▶ _Excerpt provided_
Just need to figure out how to get Sexplib to always print quotes around strings...because why wouldn't you. I'm sure there's a good reason to save those 2 bytes, but it is definitely getting in my way right now.
Next up: variant records!
aaand #serde variant record support is here too #ocaml can be so nice 🐪
a little taste of transcoding too, since we can read from X and use serde to go into Y, y'all automatically get:
sexpr -> json
sexpr -> xml
json -> xml
json -> sexpr
etc
the more formats we write, the more we can do!
okay now lets try to do some codegen
ast_builder we meet again
slowly getting there! using #ocaml #ppx can be tedious, but at least you know that the ASTs you build aren't complete gibberish.
Here we are generating some helper values (like a string version of the type name and the variants) and our first visitor for tags.
oh just thought of a great use case for serde.ml -- serde-js!
And say goodbye to hoping your `external` is type-safe 😹
(yes i know of decco and bs-json)
aaaand we've got the first derived #serde #deserializer! 🤩
Viva la #metaprogramming!
alright, enough for tonight. here's the repo with an ok readme: https://github.com/ostera/serde.ml
let me know what you think folks! thoughts, reviews, contributions welcome.
Would be fun to see more data formats (avro, cbor, yaml, toml, messagepack, postcard, etc), and also would love to get a small benchmarking thing going.
One issue with this approach is that we don't have type-driven resolution of methods (a-la #rustlang traits, #haskell typeclasses, or modular implicits), so automatic generics would require some user input: what serializer should we use for these types?
It is still type-safe, since we'll just fail to deserialize values if you give us the wrong deserializer, but it isn't nearly as ✨magical✨
modular implicits pls land 😭
so I dropped the first-class module approach for the Reader interface and went with a GADT.
this looks alright, and not that much #typelevel magic going on, just an #existentialtype.
this actually started with @c_cube recommending to reuse the Yojson #json #parser, which is using a generated lexer, so it keeps its own sort of state and wouldn't be possible to reuse with an interface like this.
And then I just threaded a custom state throughout a Format Deserializer, which means anyone can pick whatever way of reading content they want.
Which yes means #yojson gets its own lexer_state type threaded.
Now if only Yojson gave me a clear peek/drop/next API, that'd be dope.
another small improvement -- we've got type-aliased module types, so your signatures now can look like normal types:
type state.
state Deserializer.t ->
state Visitor.t->
result
Instead of this MONSTROSITY:
type value.
state ->
(module Deserializer with type state = state) ->
(module Visitor.Intf with type value = value) ->
result
(don't @ me)

▶ _Given problem 1_
From the serde.ml thread, return the text starting with "It is still" and going on through "content they want.".
▶ _Given problem 2_
In the serde.ml thread, which parser did @c_cube recommend reusing?
▶ _Given problem 3_
Extend the serde.ml thread from where it stops.
The lines after this point come from a different source.

▶ _Data provided_

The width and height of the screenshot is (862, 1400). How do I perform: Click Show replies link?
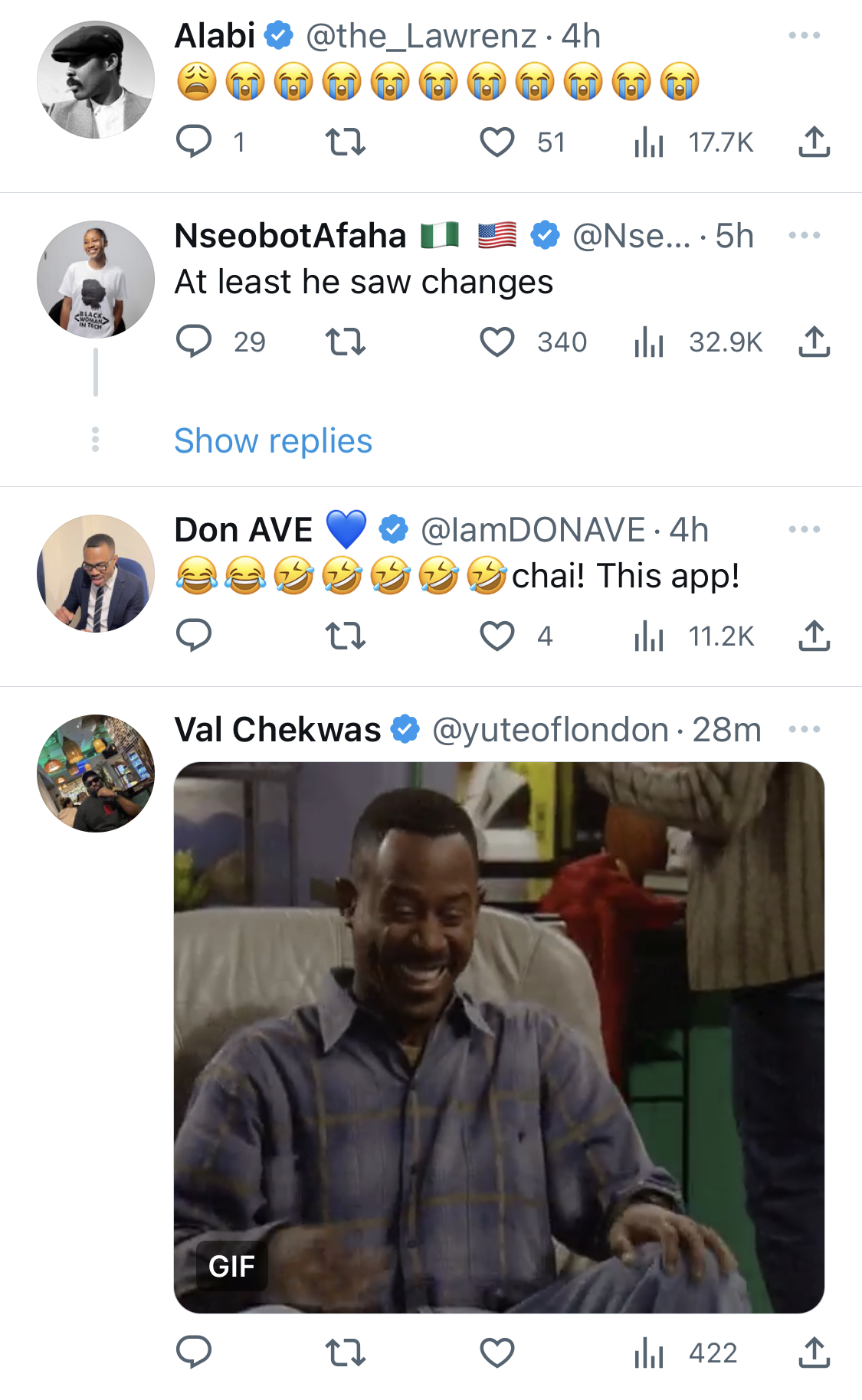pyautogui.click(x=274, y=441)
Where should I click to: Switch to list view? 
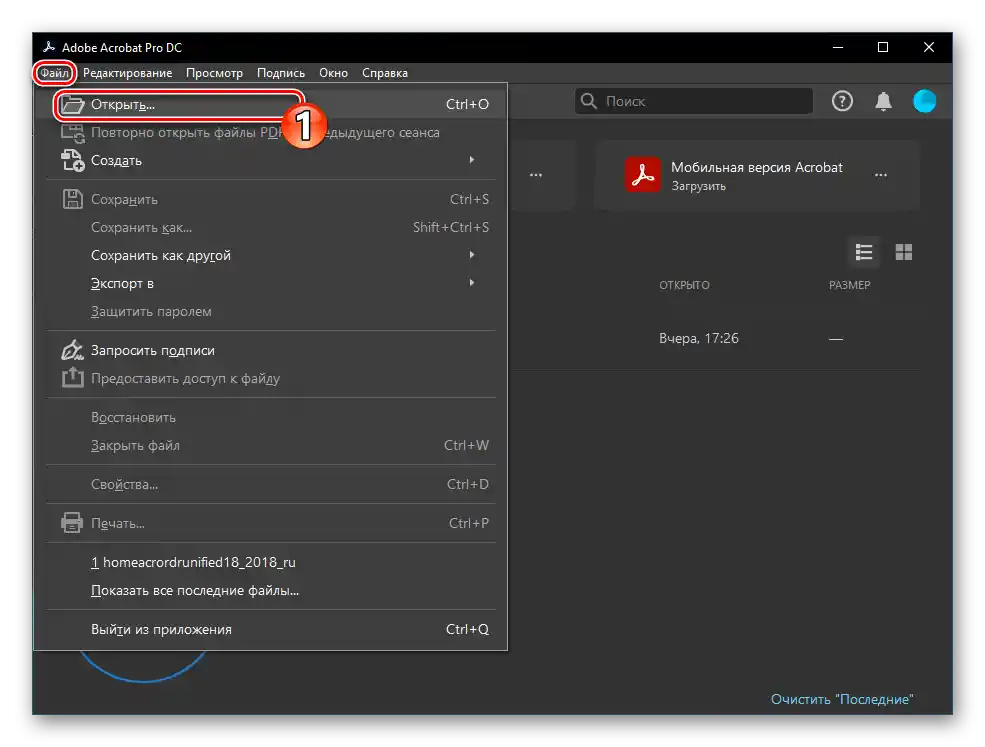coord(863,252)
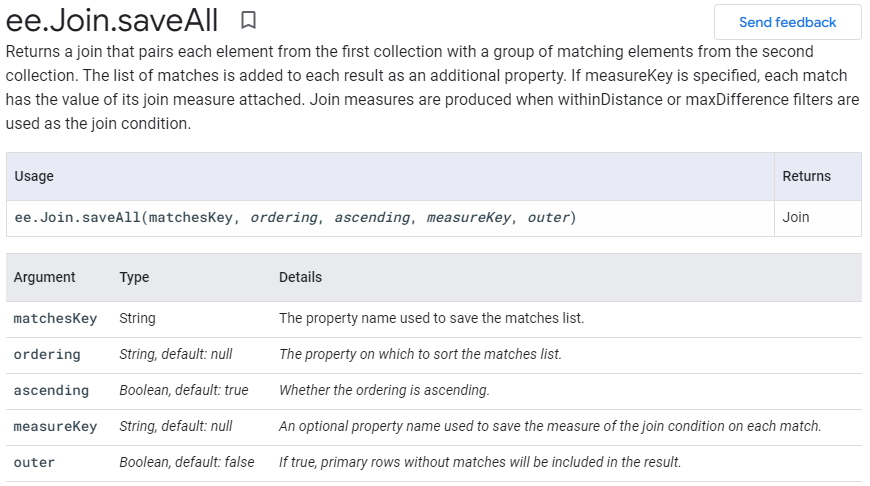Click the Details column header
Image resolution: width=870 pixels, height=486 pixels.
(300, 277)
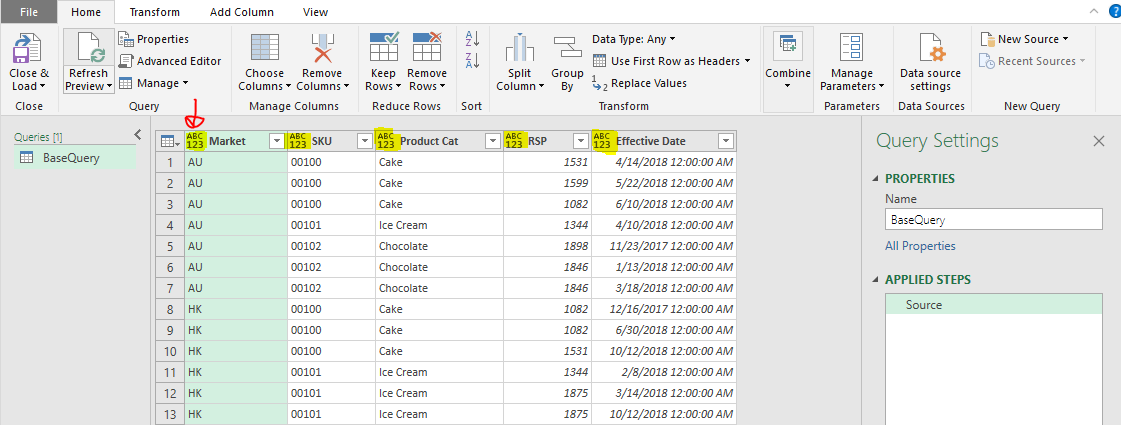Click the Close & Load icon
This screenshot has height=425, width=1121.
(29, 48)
--
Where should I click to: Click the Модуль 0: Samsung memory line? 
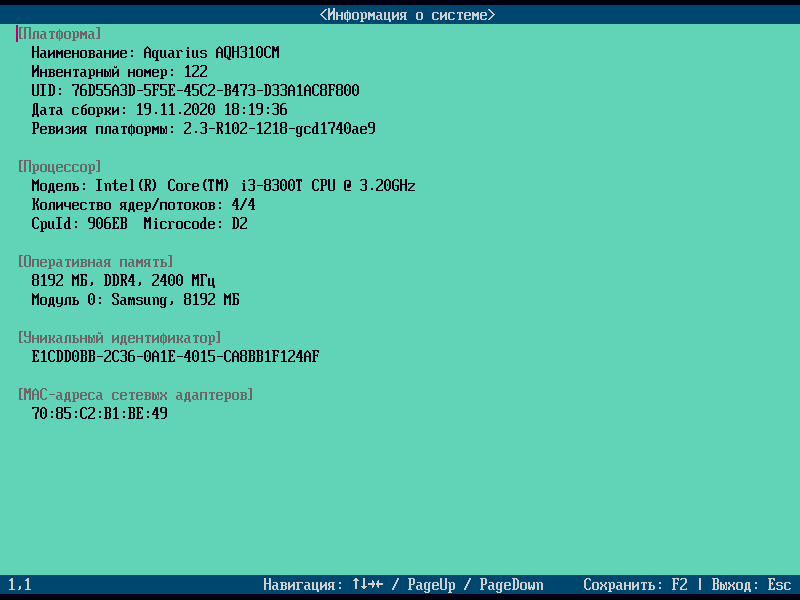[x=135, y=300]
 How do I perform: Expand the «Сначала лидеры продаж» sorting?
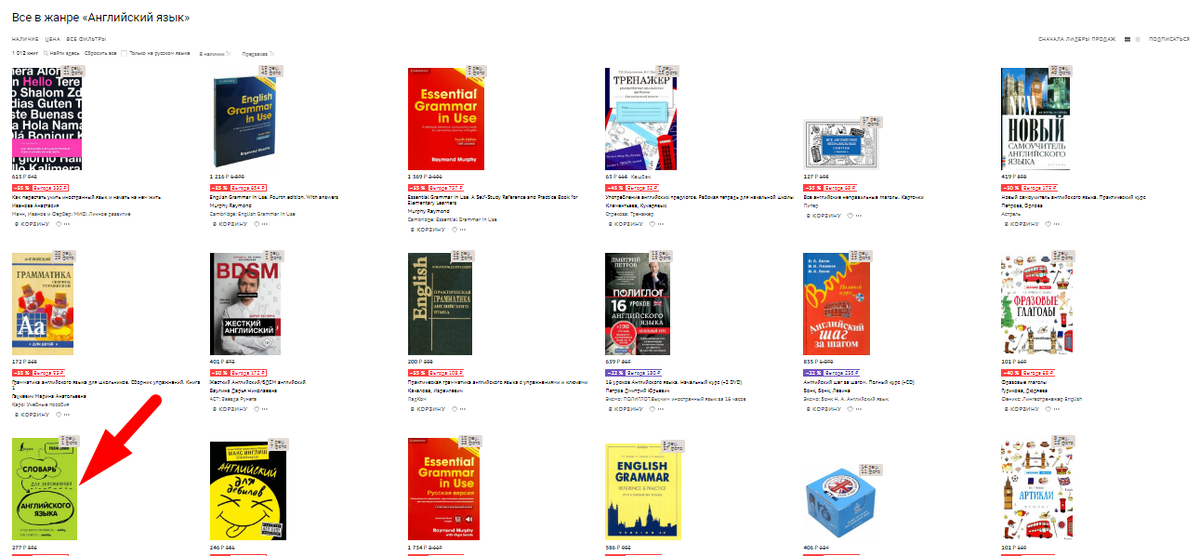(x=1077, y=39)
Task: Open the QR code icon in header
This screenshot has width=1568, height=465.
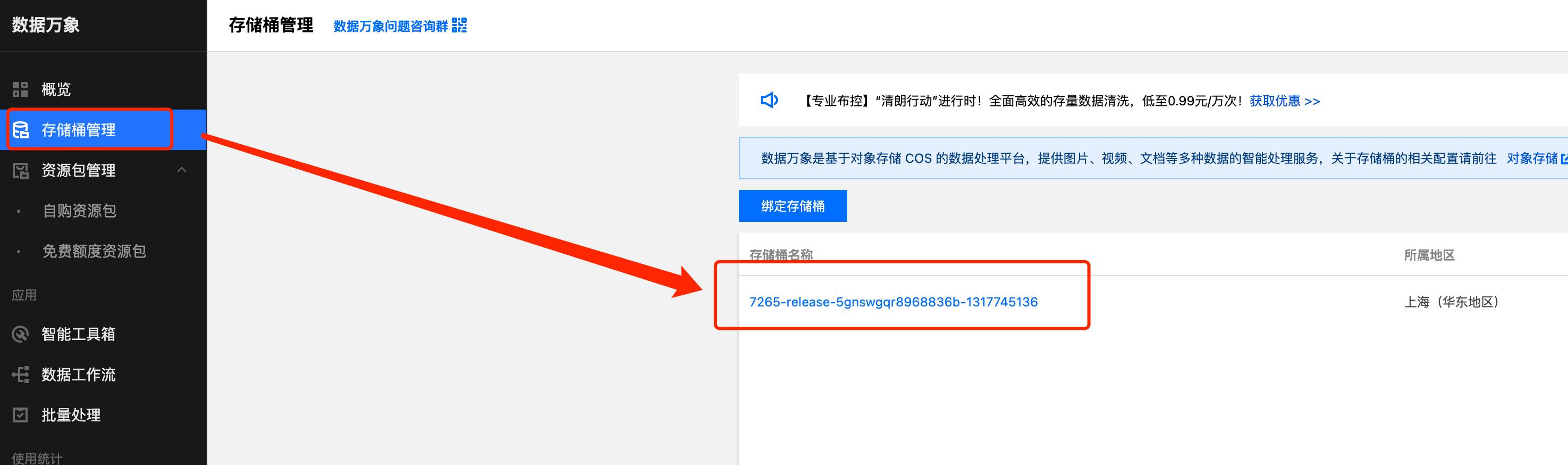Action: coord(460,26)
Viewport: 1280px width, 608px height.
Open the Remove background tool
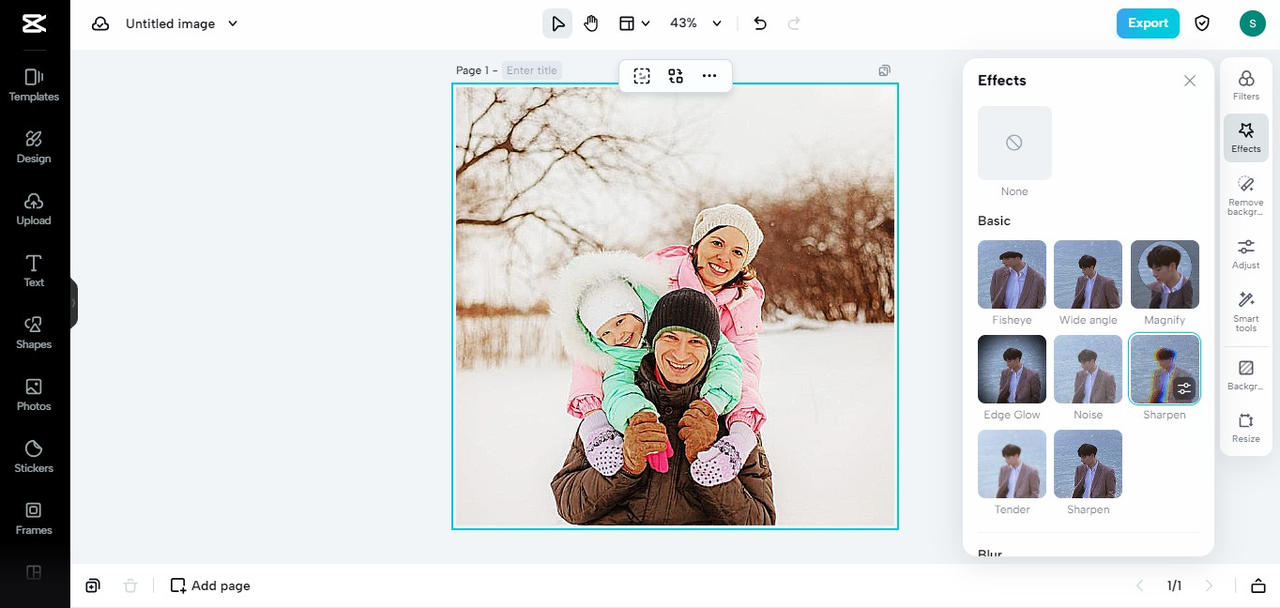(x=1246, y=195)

▶ _Response 1_
It is still type-safe, since we'll just fail to deserialize values if you give us the wrong deserializer, but it isn't nearly as ✨magical✨
modular implicits pls land 😭
so I dropped the first-class module approach for the Reader interface and went with a GADT.
this looks alright, and not that much #typelevel magic going on, just an #existentialtype.
this actually started with @c_cube recommending to reuse the Yojson #json #parser, which is using a generated lexer, so it keeps its own sort of state and wouldn't be possible to reuse with an interface like this.
And then I just threaded a custom state throughout a Format Deserializer, which means anyone can pick whatever way of reading content they want.

▶ _Response 2_
The Yojson JSON parser.

▶ _Response 3_
this is what a derived map visitor (for constructing records and arbitrarily sized map-like collections) will look lie.
This allows us to parse JSON objects into records by looking _exactly_ at the keys we care about, and reading those _directly_ into the final values rather than building up large generic JSON data that we shove into types later.
Having multiple visitors derived automatically also means that we can read data in the same format (eg. JSON), but different representation.
For example, by default I was working with _sequences_ since I already had the Sequence_access module working. This meant that Records were first possible to construct from a _packed_ representation that doesn't have any keys (eg. just an array of values).
This can save tons of space over the wire and make your app more #responsive and boost #performance!
aaand we have derived map visitors for #ocaml #serde, so we're one step closer to deserializing json
yes this is the expanded code from a single `[@@deriving deserializer]` call, but let me do variants now.
variants are good.
aaand the derived deserializer for #ocaml records works.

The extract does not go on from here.